[Randomized controlled clinical trial of middle-dose cyclophosphamide plus methylprednisolone for myasthenia gravis patients in crisis].

Abstract To evaluate the efficacy and safety of middle-dose cyclophosphamide plus methylprednisolone for myasthenia gravis (MG) patients in crisis. For this prospective, open, parallel, randomized controlled trial, we recruited a total of 156 MG patients in crisis from January 1999 to October 2011 at Department of Neurology, First Affiliated Hospital, Sun Yat-sen University. They were divided into two groups of cyclophosphamide and control (n = 78 each).

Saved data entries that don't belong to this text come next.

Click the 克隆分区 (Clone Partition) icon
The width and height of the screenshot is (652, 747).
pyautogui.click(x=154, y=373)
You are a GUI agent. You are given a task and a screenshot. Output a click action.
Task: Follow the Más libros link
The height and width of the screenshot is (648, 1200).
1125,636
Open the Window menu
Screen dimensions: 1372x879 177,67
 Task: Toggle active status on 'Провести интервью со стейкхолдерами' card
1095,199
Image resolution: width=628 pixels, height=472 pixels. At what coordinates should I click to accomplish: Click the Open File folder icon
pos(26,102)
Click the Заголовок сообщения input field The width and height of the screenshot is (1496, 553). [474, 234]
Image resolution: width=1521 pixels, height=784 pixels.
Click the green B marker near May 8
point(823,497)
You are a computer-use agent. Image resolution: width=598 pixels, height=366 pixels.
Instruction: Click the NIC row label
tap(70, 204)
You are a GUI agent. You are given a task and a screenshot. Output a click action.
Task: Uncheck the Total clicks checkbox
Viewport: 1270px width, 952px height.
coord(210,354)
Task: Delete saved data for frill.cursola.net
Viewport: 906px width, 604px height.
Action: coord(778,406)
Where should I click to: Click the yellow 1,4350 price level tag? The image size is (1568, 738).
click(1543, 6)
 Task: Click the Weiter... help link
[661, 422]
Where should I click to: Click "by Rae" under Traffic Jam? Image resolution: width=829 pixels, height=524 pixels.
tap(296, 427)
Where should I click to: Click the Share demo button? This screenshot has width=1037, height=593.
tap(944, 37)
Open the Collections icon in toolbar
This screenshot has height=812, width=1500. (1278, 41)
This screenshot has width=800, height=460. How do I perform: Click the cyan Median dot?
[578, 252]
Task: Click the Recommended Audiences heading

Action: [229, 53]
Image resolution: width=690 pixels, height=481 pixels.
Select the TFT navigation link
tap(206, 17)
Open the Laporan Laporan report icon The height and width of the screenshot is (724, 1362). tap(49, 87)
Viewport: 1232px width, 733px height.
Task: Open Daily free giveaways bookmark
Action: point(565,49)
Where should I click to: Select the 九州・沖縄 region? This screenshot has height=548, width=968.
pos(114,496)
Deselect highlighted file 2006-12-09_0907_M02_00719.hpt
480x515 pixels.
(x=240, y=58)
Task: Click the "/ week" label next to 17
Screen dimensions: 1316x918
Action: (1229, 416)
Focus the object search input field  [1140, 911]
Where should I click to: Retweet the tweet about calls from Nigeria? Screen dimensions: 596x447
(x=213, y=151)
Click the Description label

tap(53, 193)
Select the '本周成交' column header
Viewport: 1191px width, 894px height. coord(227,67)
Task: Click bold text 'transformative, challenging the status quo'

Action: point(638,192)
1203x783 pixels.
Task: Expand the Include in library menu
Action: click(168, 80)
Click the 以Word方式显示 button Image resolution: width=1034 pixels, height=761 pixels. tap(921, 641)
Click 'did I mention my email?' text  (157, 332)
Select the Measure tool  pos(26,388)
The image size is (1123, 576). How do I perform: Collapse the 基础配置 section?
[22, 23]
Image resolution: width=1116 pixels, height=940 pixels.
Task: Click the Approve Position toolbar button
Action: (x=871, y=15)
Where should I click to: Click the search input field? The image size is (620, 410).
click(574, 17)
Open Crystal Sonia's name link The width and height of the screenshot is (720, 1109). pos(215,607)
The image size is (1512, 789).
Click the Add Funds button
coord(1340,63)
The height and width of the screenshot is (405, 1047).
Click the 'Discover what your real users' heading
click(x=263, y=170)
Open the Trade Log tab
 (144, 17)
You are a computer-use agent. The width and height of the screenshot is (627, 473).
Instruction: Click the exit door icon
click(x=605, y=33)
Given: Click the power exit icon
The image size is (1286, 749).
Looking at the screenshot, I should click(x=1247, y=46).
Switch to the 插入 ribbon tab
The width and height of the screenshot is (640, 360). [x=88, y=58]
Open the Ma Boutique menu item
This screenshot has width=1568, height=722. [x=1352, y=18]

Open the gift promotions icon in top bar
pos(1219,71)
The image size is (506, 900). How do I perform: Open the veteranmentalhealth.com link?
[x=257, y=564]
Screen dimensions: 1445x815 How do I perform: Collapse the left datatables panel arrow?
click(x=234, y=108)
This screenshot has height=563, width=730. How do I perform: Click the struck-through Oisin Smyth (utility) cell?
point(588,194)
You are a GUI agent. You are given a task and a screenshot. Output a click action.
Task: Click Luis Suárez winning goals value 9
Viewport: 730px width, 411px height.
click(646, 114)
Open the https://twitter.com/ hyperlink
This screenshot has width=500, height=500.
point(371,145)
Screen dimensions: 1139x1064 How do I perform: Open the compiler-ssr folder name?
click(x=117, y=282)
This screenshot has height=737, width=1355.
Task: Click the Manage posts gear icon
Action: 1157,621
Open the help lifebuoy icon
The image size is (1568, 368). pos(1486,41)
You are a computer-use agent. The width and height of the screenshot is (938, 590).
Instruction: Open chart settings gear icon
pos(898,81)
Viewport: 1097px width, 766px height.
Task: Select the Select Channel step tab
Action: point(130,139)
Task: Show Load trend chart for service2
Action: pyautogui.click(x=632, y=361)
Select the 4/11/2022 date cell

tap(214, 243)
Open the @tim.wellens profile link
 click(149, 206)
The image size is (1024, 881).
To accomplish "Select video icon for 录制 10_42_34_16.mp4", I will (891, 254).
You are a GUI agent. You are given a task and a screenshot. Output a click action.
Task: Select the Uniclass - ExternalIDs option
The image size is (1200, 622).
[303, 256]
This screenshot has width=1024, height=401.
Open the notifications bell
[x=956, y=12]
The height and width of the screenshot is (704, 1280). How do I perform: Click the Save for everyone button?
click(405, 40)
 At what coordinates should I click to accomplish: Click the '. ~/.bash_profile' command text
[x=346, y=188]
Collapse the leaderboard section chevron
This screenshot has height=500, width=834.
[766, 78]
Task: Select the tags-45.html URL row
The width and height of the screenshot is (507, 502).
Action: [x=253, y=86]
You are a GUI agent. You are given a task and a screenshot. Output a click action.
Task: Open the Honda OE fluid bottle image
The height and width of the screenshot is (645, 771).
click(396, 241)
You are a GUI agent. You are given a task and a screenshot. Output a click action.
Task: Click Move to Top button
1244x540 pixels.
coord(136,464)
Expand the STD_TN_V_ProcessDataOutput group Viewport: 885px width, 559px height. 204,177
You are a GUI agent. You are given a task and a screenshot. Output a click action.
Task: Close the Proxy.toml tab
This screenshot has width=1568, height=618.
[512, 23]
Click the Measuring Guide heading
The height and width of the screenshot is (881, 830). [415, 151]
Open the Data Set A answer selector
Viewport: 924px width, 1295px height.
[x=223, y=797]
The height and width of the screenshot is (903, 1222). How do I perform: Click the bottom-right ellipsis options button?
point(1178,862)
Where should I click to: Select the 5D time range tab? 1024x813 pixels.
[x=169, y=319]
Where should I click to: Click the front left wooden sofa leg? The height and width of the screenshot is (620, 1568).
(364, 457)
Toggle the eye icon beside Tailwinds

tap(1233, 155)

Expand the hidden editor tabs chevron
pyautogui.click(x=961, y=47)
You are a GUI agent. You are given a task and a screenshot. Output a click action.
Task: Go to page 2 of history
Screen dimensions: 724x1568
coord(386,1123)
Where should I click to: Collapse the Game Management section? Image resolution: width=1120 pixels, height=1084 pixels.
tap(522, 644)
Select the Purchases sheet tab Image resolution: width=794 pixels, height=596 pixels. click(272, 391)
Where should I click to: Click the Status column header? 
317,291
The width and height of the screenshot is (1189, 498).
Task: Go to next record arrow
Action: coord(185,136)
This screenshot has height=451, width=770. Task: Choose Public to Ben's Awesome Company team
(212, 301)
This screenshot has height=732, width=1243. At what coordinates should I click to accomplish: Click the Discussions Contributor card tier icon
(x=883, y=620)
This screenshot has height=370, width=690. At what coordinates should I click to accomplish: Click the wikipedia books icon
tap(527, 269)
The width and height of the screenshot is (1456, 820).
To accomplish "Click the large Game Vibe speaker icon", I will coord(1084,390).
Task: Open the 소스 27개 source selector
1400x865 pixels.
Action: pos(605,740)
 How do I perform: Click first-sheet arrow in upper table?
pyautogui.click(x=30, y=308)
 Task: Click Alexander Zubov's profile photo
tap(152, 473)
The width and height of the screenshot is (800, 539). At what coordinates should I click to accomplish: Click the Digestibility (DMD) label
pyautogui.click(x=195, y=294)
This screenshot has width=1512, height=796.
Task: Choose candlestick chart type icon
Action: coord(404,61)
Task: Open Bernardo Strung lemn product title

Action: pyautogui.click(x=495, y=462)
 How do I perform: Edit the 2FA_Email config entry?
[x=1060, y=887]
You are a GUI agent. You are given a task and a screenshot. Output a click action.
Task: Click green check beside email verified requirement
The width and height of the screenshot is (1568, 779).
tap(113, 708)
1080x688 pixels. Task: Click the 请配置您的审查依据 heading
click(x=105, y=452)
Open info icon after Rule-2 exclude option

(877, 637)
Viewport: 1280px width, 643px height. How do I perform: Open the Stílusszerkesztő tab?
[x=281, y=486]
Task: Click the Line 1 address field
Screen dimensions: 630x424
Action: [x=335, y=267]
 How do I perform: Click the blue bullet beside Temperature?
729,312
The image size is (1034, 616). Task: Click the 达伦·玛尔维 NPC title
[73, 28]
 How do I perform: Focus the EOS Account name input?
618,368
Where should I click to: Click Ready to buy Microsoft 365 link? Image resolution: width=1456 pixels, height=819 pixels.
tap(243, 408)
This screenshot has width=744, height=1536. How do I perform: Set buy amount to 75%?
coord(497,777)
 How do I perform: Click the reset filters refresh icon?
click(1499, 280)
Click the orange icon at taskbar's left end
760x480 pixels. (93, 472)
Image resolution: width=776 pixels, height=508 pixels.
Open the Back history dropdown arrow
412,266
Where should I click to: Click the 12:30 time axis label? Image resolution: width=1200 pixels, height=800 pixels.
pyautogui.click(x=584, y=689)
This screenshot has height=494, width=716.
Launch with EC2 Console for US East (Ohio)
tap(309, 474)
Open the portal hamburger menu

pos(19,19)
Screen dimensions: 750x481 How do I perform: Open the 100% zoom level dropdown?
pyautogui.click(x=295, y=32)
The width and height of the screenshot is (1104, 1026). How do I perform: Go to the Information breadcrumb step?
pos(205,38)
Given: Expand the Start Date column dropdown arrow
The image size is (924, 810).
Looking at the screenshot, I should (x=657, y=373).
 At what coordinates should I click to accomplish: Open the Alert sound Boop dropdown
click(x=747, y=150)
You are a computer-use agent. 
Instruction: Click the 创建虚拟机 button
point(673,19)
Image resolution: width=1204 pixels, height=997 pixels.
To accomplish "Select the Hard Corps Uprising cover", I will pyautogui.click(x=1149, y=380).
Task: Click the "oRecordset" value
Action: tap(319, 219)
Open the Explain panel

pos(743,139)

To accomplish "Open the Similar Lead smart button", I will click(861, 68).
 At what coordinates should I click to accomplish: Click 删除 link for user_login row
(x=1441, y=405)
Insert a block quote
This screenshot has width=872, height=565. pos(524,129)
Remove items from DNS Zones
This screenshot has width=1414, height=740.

In the cyclophosphamide group, each received methylprednisolone 500 mg/d for 3 days, then tapered to 250 mg/d and tapered half every 3 days until 62.5 mg/d. Afterward an oral dose of prednisone was prescribed at 30 mg/d until the end of the trial. At the same time, an intravenous injection of cyclophosphamide was offered at 0.4 g/d for 3 days and then 0.4 g/d every 3 days. In the control group, each received methylprednisolone alone. And the efficacies were assessed by absolute and relative MG scores. (1) There were 54 (69.2%) patients off-ventilation in 3 days in the cyclophosphamide group versus 36 (46.2%) patients in 8 - 14 days in the control group. Notable statistical significance existed between two groups (P = 0.000). (2) More than half of the patients in cyclophosphamide group with extremity weakness (n = 44, 56%) and dysphagia (n = 47, 60.3%) significantly improved in 10 - 14 days versus 28 days in the control group. Notable statistical significance existed between two groups (P = 0.000). (3) In the cyclophosphamide group, dyspnea disappeared in 54 (69.2%) patients when the dose reached 1.2 g. The recovery of dysphagia (n = 47, 60.3%) and extremity weakness (n = 44, 56.4%) occurred in more than half of the patients when the dose reached 2.8 g. Notable statistical significance existed among three groups (P = 0.000). (4) During the treatment period, there were 17 cases (21.8%) with pulmonary infection in the cyclophosphamide group versus 53 cases (67.9%) in the control group. Notable statistical significance existed between two groups (P = 0.000). (5) Brief and minor side effects appeared in the patients of the cyclophosphamide group. (1) The combined treatment of middle-dose cyclophosphamide and methylrednisolone for MG patients in crisis is both effective and safe. (2) When combined with methylrednisolone, 90% of patients with MG crisis are successfully off-ventilation when the dose of cyclophosphamide reaches 1.6 g.